El presidente Luis Abinader convocó este lunes a una jornada de oración y acción de gracias en un encuentro que reunió a representantes de distintas denominaciones religiosas y servidores públicos en el Palacio Nacional.
El mandatario, junto a la primera dama, Raquel Arbaje, destacó el significado de la Jornada Nacional de Oración por la República Dominicana, al afirmar que la fe brinda fortaleza para enfrentar las dificultades y renovar la esperanza.
«Por eso esta jornada tiene para mí un significado especial, porque reunirnos aquí en el Palacio Nacional para orar por la República Dominicana nos recuerda algo importante, la fe no nos aparta de la realidad, nos da fuerzas para enfrentarla y para transformarla, porque ante los ojos de Dios todos somos iguales», expresó.
Durante el encuentro, celebrado en el Salón Las Cariátides de la Casa de Gobierno junto a representantes de las iglesias católicas y cristianas, el mandatario pidió a Dios sabiduría para ejercer sus responsabilidades públicas, fortaleza ante las dificultades y sensibilidad para atender las necesidades de la población. Elevó oraciones por cada familia dominicana, especialmente por quienes enfrentan enfermedades, momentos de angustia y dificultades, así como por los jóvenes y adultos mayores, y pidió protección ante los desastres naturales.

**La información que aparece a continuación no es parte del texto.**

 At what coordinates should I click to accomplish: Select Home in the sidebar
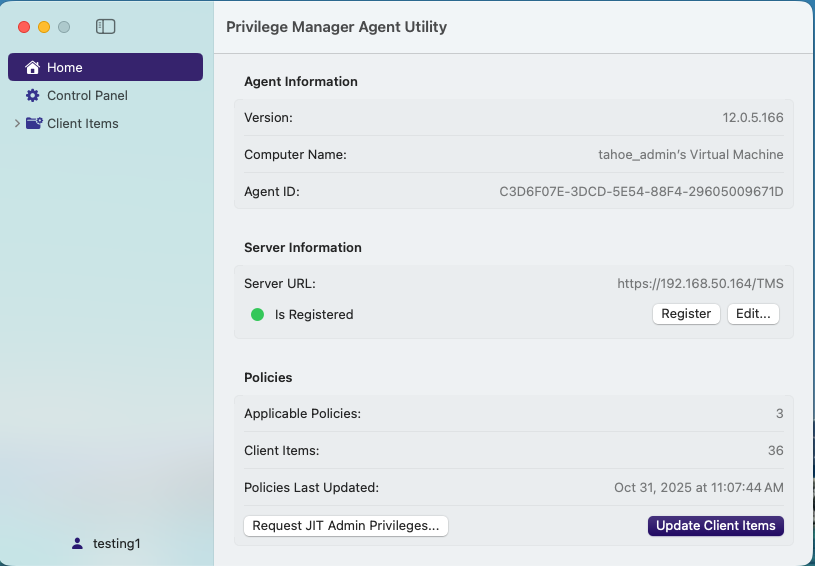[x=65, y=67]
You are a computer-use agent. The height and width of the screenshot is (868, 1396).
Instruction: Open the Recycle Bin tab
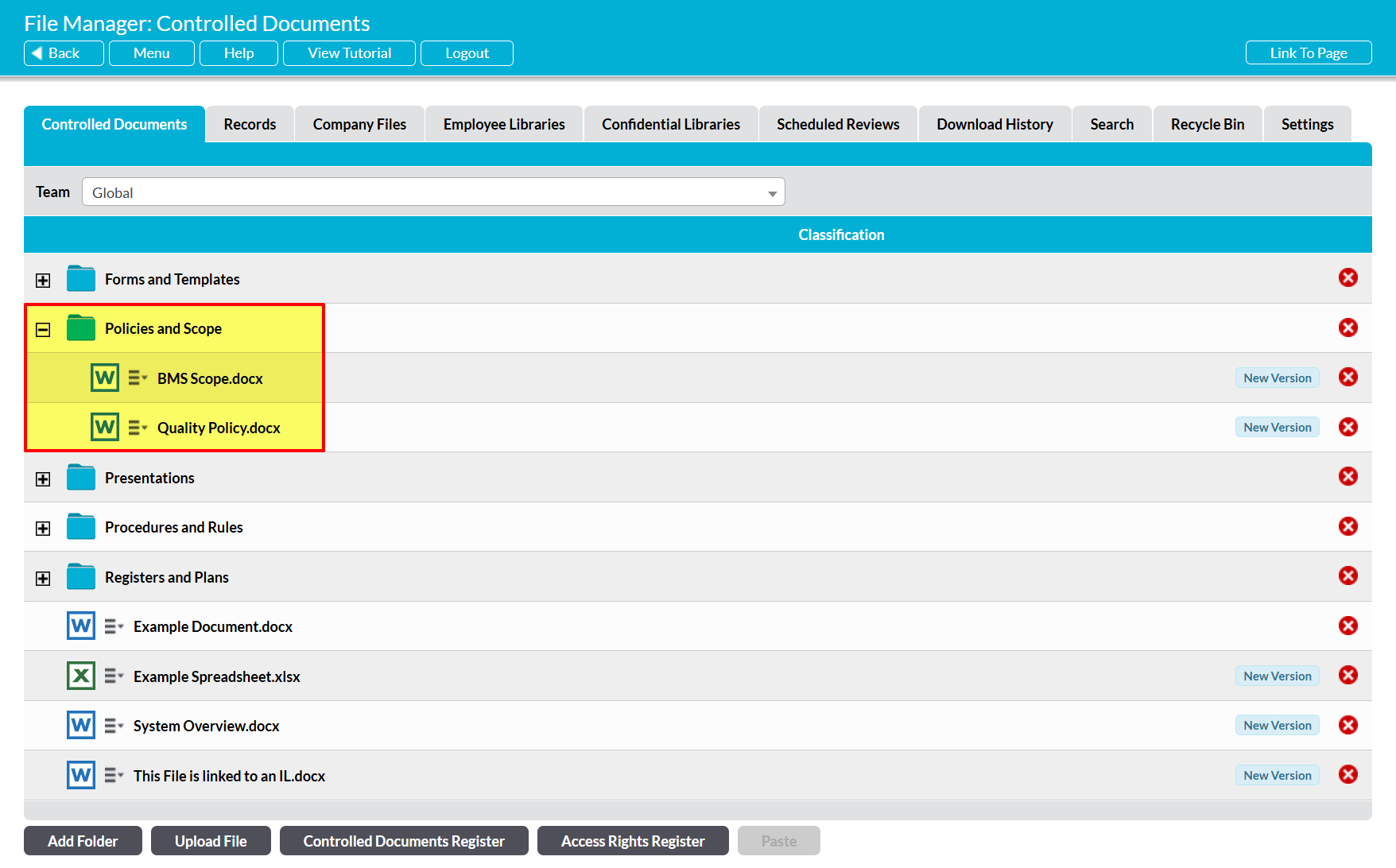[x=1207, y=125]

El jefe de Estado exhortó a que la jornada trascienda el momento de oración y se convierta en un compromiso de acción, servicio y solidaridad, «que ese amén sea también un comienzo, que sea un compromiso, una decisión de salir de aquí más dispuesto a escuchar, más dispuesto a ayudar, más dispuesto a perdonar y más dispuesto a servir».
Unir la fe con la acción
El ministro de la Presidencia, José Ignacio Paliza, invitó a la nación a unirse en oración y en acción a través de las iniciativas preventivas que ejecuta el Gobierno ante situaciones de emergencia.
«Esta jornada nos convoca a unir la fe con la acción. Mientras invitamos a todas las iglesias y a la comunidad creyente a orar por el bienestar, la protección y la prosperidad de la República Dominicana, también estamos tomando medidas concretas de prevención, como el Simulacro Nacional de Evacuación por Terremoto, la campaña educativa del COE y la evaluación de infraestructuras que realizan el MIVHED y el MOPC», explicó.
Clamor por protección y paz
El arzobispo coadjutor de Santo Domingo, monseñor Carlos Tomás Morel Diplán, pidió a Dios que continúe protegiendo y cuidando a la República Dominicana, fortaleciendo la fe de su pueblo y guiándolo ante las dificultades. También oró por las familias, los enfermos, los afligidos y quienes gobiernan el país, implorando bendiciones, paz y protección divina para toda la nación.
Un hito en la historia del país
El superintendente nacional del Concilio de las Asambleas de Dios en la República Dominicana, pastor Julio Morales, destacó como un hito en la historia del país la decisión de Abinader de convocar a representantes de las iglesias y distintos sectores de la vida nacional al Palacio Nacional para orar por la nación. Al establecer un paralelo con el relato bíblico del rey de Nínive, Morales resaltó que, al igual que aquel gobernante, el mandatario dominicano hizo una pausa en su agenda para propiciar un momento de clamor por el país, calificándolo como un hecho que podría marcar «un antes y un después» en la historia dominicana.
Durante su oración, Morales pidió a Dios misericordia, protección y dirección para la República Dominicana, así como sabiduría para el presidente Abinader, su Gobierno y su equipo de gestión.
De manera simultánea, servidores públicos de distintas instituciones participaron en jornadas de oración desde sus respectivas sedes, como parte de esta iniciativa que procura fortalecer los valores, la unidad y la esperanza entre los dominicanos.